[Objetivo del ejercicio]
Transcribe, por favor, cada línea del listado completo sin alterar ni un solo carácter.

[Listado proporcionado]
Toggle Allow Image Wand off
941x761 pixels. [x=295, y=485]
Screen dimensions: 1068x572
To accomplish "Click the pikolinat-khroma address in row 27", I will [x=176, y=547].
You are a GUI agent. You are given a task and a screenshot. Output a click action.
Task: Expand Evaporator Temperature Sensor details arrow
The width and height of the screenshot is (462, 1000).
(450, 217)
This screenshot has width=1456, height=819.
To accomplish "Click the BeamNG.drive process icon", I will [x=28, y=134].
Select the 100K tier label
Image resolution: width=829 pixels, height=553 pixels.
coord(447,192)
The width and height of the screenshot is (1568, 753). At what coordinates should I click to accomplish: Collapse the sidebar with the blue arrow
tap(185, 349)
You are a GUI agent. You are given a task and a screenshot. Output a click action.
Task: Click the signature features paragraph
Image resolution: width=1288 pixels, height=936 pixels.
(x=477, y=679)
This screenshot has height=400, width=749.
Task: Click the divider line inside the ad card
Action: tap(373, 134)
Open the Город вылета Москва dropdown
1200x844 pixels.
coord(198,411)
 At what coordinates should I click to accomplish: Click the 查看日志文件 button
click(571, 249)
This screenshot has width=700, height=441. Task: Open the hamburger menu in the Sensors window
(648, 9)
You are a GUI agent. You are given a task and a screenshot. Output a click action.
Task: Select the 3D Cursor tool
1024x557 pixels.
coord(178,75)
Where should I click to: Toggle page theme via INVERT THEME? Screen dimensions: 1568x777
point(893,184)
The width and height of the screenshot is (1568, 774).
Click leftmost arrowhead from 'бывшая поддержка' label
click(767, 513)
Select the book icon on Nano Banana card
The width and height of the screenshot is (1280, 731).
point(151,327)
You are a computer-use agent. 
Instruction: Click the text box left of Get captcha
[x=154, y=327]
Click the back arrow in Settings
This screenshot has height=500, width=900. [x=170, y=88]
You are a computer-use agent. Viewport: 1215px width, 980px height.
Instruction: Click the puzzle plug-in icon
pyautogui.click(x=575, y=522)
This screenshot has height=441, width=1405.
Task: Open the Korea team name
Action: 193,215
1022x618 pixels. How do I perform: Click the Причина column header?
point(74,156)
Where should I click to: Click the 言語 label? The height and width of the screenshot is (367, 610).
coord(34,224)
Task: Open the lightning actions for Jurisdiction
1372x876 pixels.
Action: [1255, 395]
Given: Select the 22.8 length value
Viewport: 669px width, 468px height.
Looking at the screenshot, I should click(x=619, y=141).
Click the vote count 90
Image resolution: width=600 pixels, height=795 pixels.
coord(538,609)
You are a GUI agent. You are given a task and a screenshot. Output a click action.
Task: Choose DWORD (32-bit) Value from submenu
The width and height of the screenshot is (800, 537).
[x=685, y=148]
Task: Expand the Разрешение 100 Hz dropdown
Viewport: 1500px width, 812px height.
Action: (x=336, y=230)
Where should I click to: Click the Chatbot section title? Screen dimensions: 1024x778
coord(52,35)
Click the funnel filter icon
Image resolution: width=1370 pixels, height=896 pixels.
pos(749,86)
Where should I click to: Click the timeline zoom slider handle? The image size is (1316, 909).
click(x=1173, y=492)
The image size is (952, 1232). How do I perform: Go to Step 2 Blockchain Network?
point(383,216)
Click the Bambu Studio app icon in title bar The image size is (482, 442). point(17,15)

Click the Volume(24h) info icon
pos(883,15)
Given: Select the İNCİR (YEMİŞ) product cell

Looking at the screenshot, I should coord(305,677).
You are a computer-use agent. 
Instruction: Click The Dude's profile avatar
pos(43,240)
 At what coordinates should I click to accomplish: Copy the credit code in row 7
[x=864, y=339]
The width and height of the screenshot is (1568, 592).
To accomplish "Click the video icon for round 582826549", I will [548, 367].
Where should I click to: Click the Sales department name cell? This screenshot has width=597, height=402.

[Resultado]
Toggle Allow Image Wand off
941x761 pixels. [x=295, y=485]
Screen dimensions: 1068x572
To accomplish "Click the pikolinat-khroma address in row 27", I will [x=176, y=547].
You are a GUI agent. You are given a task and a screenshot. Output a click action.
Task: Expand Evaporator Temperature Sensor details arrow
The width and height of the screenshot is (462, 1000).
(450, 217)
This screenshot has width=1456, height=819.
To accomplish "Click the BeamNG.drive process icon", I will [x=28, y=134].
Select the 100K tier label
Image resolution: width=829 pixels, height=553 pixels.
coord(447,192)
The width and height of the screenshot is (1568, 753). At what coordinates should I click to accomplish: Collapse the sidebar with the blue arrow
tap(185, 349)
You are a GUI agent. You are given a task and a screenshot. Output a click action.
Task: Click the signature features paragraph
Image resolution: width=1288 pixels, height=936 pixels.
(x=477, y=679)
This screenshot has height=400, width=749.
Task: Click the divider line inside the ad card
Action: tap(373, 134)
Open the Город вылета Москва dropdown
1200x844 pixels.
coord(198,411)
 At what coordinates should I click to accomplish: Click the 查看日志文件 button
click(571, 249)
This screenshot has width=700, height=441. Task: Open the hamburger menu in the Sensors window
(648, 9)
You are a GUI agent. You are given a task and a screenshot. Output a click action.
Task: Select the 3D Cursor tool
1024x557 pixels.
coord(178,75)
Where should I click to: Toggle page theme via INVERT THEME? Screen dimensions: 1568x777
point(893,184)
The width and height of the screenshot is (1568, 774).
Click leftmost arrowhead from 'бывшая поддержка' label
click(767, 513)
Select the book icon on Nano Banana card
The width and height of the screenshot is (1280, 731).
point(151,327)
You are a computer-use agent. 
Instruction: Click the text box left of Get captcha
[x=154, y=327]
Click the back arrow in Settings
This screenshot has height=500, width=900. [x=170, y=88]
You are a computer-use agent. Viewport: 1215px width, 980px height.
Instruction: Click the puzzle plug-in icon
pyautogui.click(x=575, y=522)
This screenshot has height=441, width=1405.
Task: Open the Korea team name
Action: 193,215
1022x618 pixels. How do I perform: Click the Причина column header?
point(74,156)
Where should I click to: Click the 言語 label? The height and width of the screenshot is (367, 610).
coord(34,224)
Task: Open the lightning actions for Jurisdiction
1372x876 pixels.
Action: [1255, 395]
Given: Select the 22.8 length value
Viewport: 669px width, 468px height.
Looking at the screenshot, I should click(x=619, y=141).
Click the vote count 90
Image resolution: width=600 pixels, height=795 pixels.
coord(538,609)
You are a GUI agent. You are given a task and a screenshot. Output a click action.
Task: Choose DWORD (32-bit) Value from submenu
The width and height of the screenshot is (800, 537).
[x=685, y=148]
Task: Expand the Разрешение 100 Hz dropdown
Viewport: 1500px width, 812px height.
Action: (x=336, y=230)
Where should I click to: Click the Chatbot section title? Screen dimensions: 1024x778
coord(52,35)
Click the funnel filter icon
Image resolution: width=1370 pixels, height=896 pixels.
pos(749,86)
Where should I click to: Click the timeline zoom slider handle? The image size is (1316, 909).
click(x=1173, y=492)
The image size is (952, 1232). How do I perform: Go to Step 2 Blockchain Network?
point(383,216)
Click the Bambu Studio app icon in title bar The image size is (482, 442). point(17,15)

Click the Volume(24h) info icon
pos(883,15)
Given: Select the İNCİR (YEMİŞ) product cell

Looking at the screenshot, I should coord(305,677).
You are a computer-use agent. 
Instruction: Click The Dude's profile avatar
pos(43,240)
 At what coordinates should I click to accomplish: Copy the credit code in row 7
[x=864, y=339]
The width and height of the screenshot is (1568, 592).
To accomplish "Click the video icon for round 582826549", I will [548, 367].
Where should I click to: Click the Sales department name cell? This screenshot has width=597, height=402.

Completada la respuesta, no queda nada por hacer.